Für Nahrungsmittel, Getränke und Tabakwaren wurden pro Monat 137,66 Euro gesetzlich festgestellt (vgl. § 4 RBEG). Dies wären 1.651,92 Euro im Jahr, und in diesem Betrag wären z.B. sogenannte behinderungsbedingte Mehrkosten nicht enthalten. Von daher hätte man hinterfragen müssen, warum manche Träger mit einem deutlich niedrigeren Budget auskommen; zumindest hätte in der späteren Präsentation der Daten eine Erläuterung gegeben werden müssen.

Grafik 4: Durchschnitt HEG/HBG und Lebensmittel-Aufwand täglich / eingegliedert.blogspot.de

In vielen Fällen besteht ein besonderes Bedürfnis nach einer hochwertigeren Ernährung, so dass mit einem Anstieg der Lebensmittelkosten bei hohen Bedarfsgruppen zu rechnen ist.

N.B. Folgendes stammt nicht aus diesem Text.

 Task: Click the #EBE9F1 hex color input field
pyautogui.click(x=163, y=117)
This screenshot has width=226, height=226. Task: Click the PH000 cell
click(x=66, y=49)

Doch auch bei niedrigen Bedarfsgruppen kann es zu hohen Lebensmittelaufwendungen kommen, weil Leistungserbringer ihre leistungsfähigeren Bewohner darin unterstützten, sich verstärkt selbst zu versorgen. Dies ist leider nicht weiter ergründet worden.

Doch es zeigt sich, dass es eine Korrelation gibt zwischen Bedarfsgruppe und täglichem Lebensmittel-Aufwand. Diese Korrelation ist sehr vage, aber wie in der obigen Grafik dargestellt, ersichtlich.

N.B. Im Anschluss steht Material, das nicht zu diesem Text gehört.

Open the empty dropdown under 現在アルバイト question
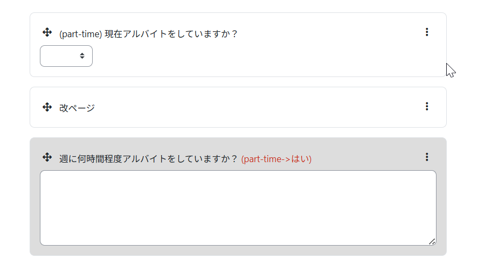[66, 56]
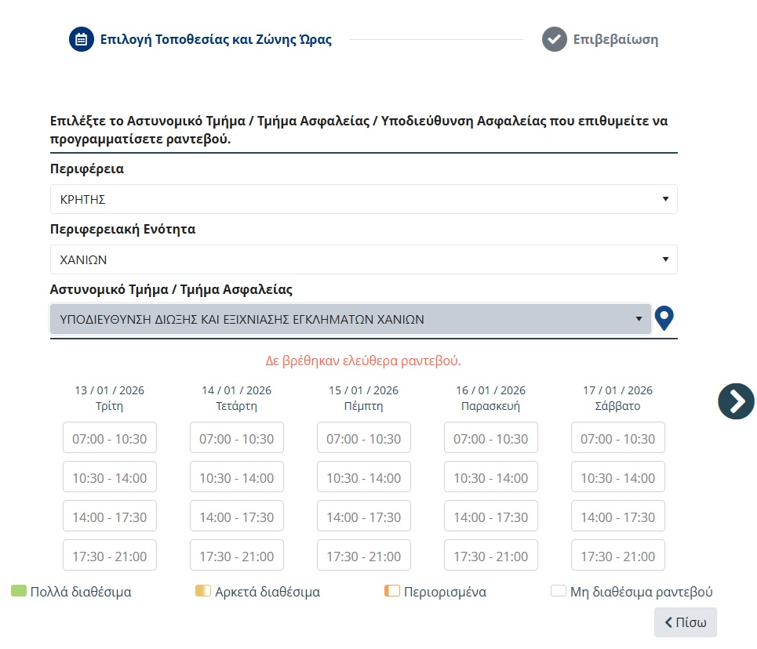Click the calendar step icon
Image resolution: width=757 pixels, height=649 pixels.
pyautogui.click(x=81, y=39)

Wie gesagt, diese Abfrage führte zu interessanten Erkenntnissen. Doch es ergaben sich daraufhin weitere Fragen, die leider nicht mehr verfolgt wurden. Im Endeffekt nahm man Abstand vom vorherrschenden Leistungs- und Vergütungssystem und führte das stundenbasierte / zeitbasierte Kalkulationsverfahren ein.